Organizer: Khun Eng Kuah, University of Hong Kong
Chair: Joseph Schneider, Drake University
Discussant: Alan Smart, University of Calgary
Localization and "Authenticization" of Chinese Food in Canada
Josephine Smart, University of Calgary
Establishing restaurants has been one of the main economic specializations for Chinese immigrating to Canada in the 19th and 20th centuries. Until recently, the main clientele for almost all of these restaurants were non-Chinese. The food served was transformed in response to local tastes and the constraints of ingredient supply, becoming "Canadian Chinese food." Since the 1960s, Chinese migration to Canada has intensified again, producing large concentrations in the major urban centres. Along with this has emerged a demand for "authentic" food. This paper examines the dynamics of localization and "authenticization" of Chinese food in Canada, and its implications for ethnic relations and the culture of consumption.

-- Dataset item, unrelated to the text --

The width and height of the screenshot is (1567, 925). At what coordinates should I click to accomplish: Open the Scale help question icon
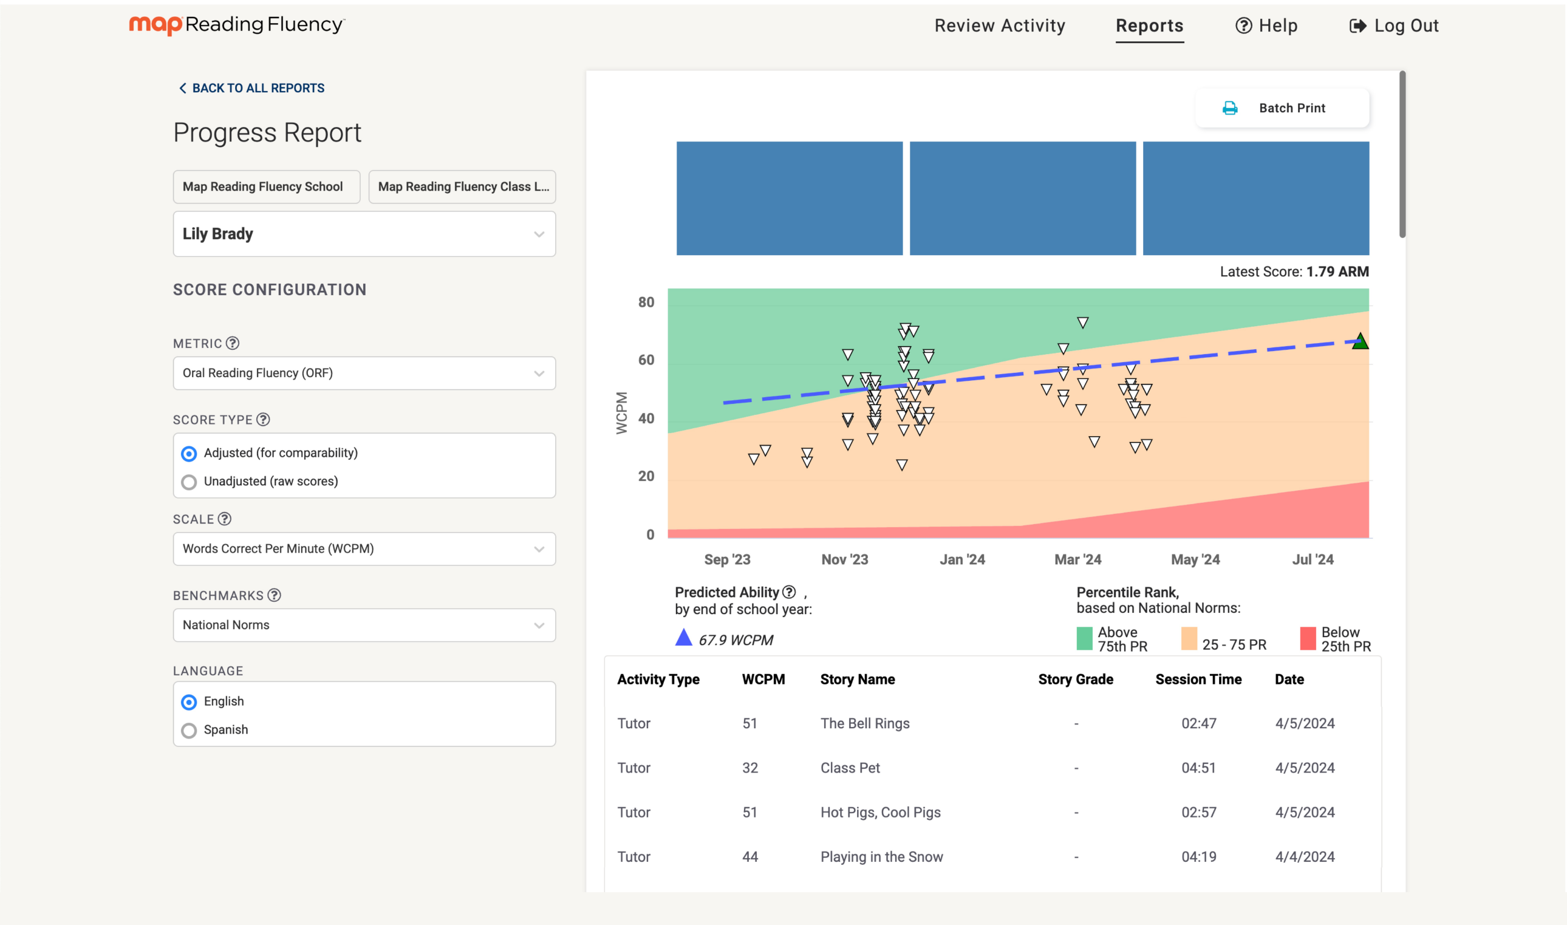(225, 519)
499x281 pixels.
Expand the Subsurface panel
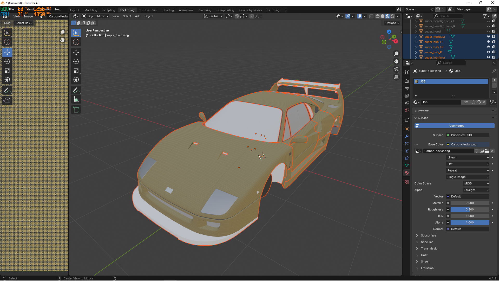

The Change, Modification and Development of Chinese Cultural Identity and Image through Restaurant Menus
Cen Huang, Leiden University
"Sweet and Sour Chicken," "Ginger Beef," and "Mandarin Sauce" are some common menu items of Chinese restaurants in Britain and Canada. These menu items are not only the creation of Chinese-Western food combinations, but also a window reflecting the processes of cultural assimilation and integration of Chinese immigrants in host countries. This paper examines the relationship between the change, modification, and development of the cultural identity and image of Chinese immigrants through studying Chinese restaurant menus in these two countries.
To Chinese as a Verb: Interplay between Chinese Food and Local Taste in Belgium
Ching Lin Pang, KU Leuven, Belgium
Chinese migration from the New Territories to Belgium set off in the postwar period, although the Chinese, mostly jumped-ship migrants, arrived in the 1930s. The majority of the Cantonese-Chinese, who settled in the port city of Antwerp and the surroundings, opened (small) restaurants there. The objective of this paper is to understand the dynamics of the incorporation of a certain kind of ethnic food, in casu Chinese food in the mainstream society and to lay bare the ongoing negotiating process between the ethnic food producers and the local consumers and thereby deconstructing the notion of authenticity of a particular kind of food. The underlying idea is that food not unlike gender, identity, ethnicity, nationality etc. is in constant flux, a negotiated outcome of the interplay among different voices, agencies and institutions at the micro, median and macro levels. From the historical perspective, the development of the menu in Chinese restaurants will be discussed including the impact of Chinese-Indonesian food in the Netherlands on the Chinese restaurants in Belgium. Already early in the migration stage, transnational movements and information exchange were common among the Chinese in Europe. Aside from analyzing the specificity of Chinese ethnic entrepreneurship, the changing nature of the local taste will also be elaborated as to why Chinese food in general and Chinese restaurants in particular have been domesticated and incorporated in the daily diet. Evidences of this inclusion imply: the adoption of popular dishes in mainstream cafes and restaurants; the usage of the label Chinese to a whole range of processed food, recipes of Chinese dishes in popular magazines. The domestication of Chinese food is mostly revealed in the expression to Chinese meaning to go and eat Chinese food, which has become a common verbal form in colloquial speech. The findings in this paper are based on interviews with Chinese of the first, intermediate and second generation and with Belgians, who regularly frequent Chinese restaurants.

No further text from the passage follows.